* _Problem to work on_
Render the lines of the items below as a JSON list of strings, one string per line, leaving out blank lines. Cover only the line containing "This screenshot has height=481, width=310." through the line containing "tap(214, 28)", including both.

--------------------------------------------------

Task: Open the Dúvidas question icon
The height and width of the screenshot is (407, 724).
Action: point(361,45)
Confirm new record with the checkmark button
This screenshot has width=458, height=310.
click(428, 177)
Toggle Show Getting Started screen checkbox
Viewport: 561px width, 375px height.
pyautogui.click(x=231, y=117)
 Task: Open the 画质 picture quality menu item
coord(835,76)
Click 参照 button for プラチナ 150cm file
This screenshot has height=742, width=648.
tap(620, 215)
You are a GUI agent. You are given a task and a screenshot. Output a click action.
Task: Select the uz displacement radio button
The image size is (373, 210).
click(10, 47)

--------------------------------------------------

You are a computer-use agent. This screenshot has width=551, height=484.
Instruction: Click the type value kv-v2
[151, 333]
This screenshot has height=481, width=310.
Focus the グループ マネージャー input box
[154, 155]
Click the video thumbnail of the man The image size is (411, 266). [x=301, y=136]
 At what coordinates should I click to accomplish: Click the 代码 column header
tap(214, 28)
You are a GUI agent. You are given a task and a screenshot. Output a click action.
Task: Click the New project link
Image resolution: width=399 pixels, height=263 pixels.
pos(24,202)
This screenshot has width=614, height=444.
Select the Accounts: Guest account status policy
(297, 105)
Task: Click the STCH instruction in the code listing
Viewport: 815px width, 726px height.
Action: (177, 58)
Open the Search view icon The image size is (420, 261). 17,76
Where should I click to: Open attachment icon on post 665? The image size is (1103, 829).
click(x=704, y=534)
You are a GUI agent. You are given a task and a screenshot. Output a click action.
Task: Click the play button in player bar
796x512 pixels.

--------------------------------------------------

* _Task result_
[
  "This screenshot has height=481, width=310.",
  "Focus the グループ マネージャー input box",
  "[154, 155]",
  "Click the video thumbnail of the man The image size is (411, 266). [x=301, y=136]",
  " At what coordinates should I click to accomplish: Click the 代码 column header",
  "tap(214, 28)"
]